Davon ließen sich die Lieblingsschwester und Kerstin allerdings nicht abhalten und lieferten ein super Rennen ab, das sie wohlverdient auf den 2. Platz der Damenteams katapultierte. Dass das alles an ihrem Geburtstag stattfand, war einfach Glück und so begrüßten wir sie im Ziel mit Blumen, Sekt und Geburtstagskuchen!


Nach der Siegerehrung fuhr der Großteil der Gruppe wieder in Richtung Salzburg, ich in die entgegengesetzte Richtung an den Bodensee, wo ich am Sonntag beim Halbmarathon startete. 
Angereist war ich schon am Freitag und freute mich sehr, dass mich Bregenz sehr freundlich begrüßte.
Am Hafen
Am nächsten Tag holte ich die Startunterlagen ab und schaute mich ein wenig auf der Sportmesse um. Kaufen wollte ich gar nicht, "nur mal kucken"... Tjaaaaa und wie diese hübschen Teile in meine Tasche kamen, weiß ich auch nicht so recht! :D
Am Sonntag fuhr ich dann mit dem Schiff nach Lindau,
wo ich schon mal den Unterschied zwischen Schwimmläufern und Nurläufern feststellte. Niemand von den Anwesenden war bereit, mit mir ein wenig im Lindauer Hafen einzuschwimmen!?! Na dann halt nicht! :D














Pünktlich um 11h15 fiel der Startschuß für Block 1. Ich stand allerdings ganz hinten im letzten und durfte daher noch ein paar Minuten warten, bis sich der Troß in Bewegung setzte - war aber nicht schlimm, die Musikband machte so gute Stimmung, dass ich auch gerne noch länger gewartet hätte.
Die Strecke kannte ich ja schon von vor 5 Jahren - immer wieder herrlich! Den Blick auf den See werde ich nie über haben und so verliefen die ersten 10km mehr mit rumschauen, als mit sonstwas.
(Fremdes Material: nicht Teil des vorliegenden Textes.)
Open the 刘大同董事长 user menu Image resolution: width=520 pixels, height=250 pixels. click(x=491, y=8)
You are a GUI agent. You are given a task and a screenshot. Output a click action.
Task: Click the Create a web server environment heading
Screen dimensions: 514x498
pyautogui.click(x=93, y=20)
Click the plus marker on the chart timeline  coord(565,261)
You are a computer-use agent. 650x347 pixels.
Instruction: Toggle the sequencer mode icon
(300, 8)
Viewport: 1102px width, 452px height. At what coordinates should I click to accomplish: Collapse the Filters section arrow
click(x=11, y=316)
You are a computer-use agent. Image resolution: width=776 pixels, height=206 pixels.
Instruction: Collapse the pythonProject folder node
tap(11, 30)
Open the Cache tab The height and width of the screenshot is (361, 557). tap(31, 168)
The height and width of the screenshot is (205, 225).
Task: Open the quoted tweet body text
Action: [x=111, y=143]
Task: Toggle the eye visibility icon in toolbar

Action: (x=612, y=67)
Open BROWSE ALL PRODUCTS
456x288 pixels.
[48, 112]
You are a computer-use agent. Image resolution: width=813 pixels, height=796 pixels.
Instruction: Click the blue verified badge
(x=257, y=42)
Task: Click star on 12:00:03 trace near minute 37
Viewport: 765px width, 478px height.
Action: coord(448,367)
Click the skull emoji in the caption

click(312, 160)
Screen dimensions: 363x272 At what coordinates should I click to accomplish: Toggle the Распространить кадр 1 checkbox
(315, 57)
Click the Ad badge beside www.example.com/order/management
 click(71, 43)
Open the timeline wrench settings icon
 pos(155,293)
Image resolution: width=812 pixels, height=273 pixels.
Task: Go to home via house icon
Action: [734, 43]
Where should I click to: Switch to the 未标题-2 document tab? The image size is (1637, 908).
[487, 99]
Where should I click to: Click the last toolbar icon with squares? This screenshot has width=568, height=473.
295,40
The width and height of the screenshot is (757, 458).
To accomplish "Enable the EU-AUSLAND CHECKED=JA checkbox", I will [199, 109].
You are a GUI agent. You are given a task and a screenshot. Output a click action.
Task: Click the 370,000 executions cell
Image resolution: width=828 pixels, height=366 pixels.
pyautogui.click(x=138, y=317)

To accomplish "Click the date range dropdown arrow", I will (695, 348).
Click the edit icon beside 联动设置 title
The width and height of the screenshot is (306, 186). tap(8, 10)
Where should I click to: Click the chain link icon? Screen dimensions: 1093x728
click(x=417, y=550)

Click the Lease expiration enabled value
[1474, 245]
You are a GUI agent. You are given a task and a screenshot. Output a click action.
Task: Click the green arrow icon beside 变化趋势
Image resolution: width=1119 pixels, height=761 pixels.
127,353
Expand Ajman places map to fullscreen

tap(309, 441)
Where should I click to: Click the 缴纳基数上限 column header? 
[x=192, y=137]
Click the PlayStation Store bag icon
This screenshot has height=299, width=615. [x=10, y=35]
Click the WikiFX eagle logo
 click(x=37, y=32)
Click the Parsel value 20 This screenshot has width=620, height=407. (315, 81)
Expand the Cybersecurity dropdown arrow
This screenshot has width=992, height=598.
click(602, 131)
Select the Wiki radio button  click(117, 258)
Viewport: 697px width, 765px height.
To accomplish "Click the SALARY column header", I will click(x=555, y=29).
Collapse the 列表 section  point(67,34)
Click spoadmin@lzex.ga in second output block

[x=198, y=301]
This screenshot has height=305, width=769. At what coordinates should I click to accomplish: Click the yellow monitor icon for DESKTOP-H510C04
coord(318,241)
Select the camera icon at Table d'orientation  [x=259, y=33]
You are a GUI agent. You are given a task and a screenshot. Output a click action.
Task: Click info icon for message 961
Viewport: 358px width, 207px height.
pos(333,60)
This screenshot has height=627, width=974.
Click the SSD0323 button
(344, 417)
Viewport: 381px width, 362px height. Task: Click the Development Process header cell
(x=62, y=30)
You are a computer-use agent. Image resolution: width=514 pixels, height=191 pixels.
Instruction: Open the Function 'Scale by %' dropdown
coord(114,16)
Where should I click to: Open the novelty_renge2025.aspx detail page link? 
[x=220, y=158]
In Bregenz gab es dann erstmal ein wenig Ramba-Zamba, dann ging es weiter über eine geänderte Streckenführung - direkt durch das Strandbad. (Muss ich erwähnen, dass niemand kurz ins Wasser hechtete?)

 Auch weiter ging es immer dem See entlang - erst ab der Querung der Bregenzer Ache läuft man ein wenig auf Straßen durch Wohngebiete. Allerdings nicht lange, der Umkehrpunkt war schnell erreicht und mit ihm leider auch das Ende meiner Kondition. Irgendwie war bei Km 15 die Luft raus. Also versuchte ich mich dadurch abzulenken, mit den Zaungästen und den Helfern bei den Labestationen zu plaudern, was aber nur zum Teil funktionierte. Ein paar Gehschritte zwischendurch brachten den Puls wieder in vertretbare Regionen und mehr aus Notwendigkeit, als aus Freude an der Sache lief ich dann also auch die letzten paar Kilometer noch bis ins Ziel. Beim Einlaufen ins Stadion war ich wirklich erstmals absolut froh und dankbar, nicht die volle Distanz gestartet zu sein!
im Ziel!
Erst ging ich ein paar Runden spazieren, naschte hier ein wenig Obst, trank da ein paar Hektoliter Wasser, bevor ich mich mit weiterer Grundverpflegung auf den Boden setzte und die Atmosphäre genoss!
Nach ein paar Minuten ausruhen spazierte ich zur Kleidersackausgabe, zog mir wieder ein paar Schichten Kleidung zusätzlich an und setzte mich noch ein wenig ins Stadion, um den Marathonläufern zu applaudieren, die nach 4:40h - 5h ins Ziel liefen.
Danach ging es wieder ins Hotel, wo ich den heutigen Tag nur mehr gemütlich lesend ausklingen lassen werde.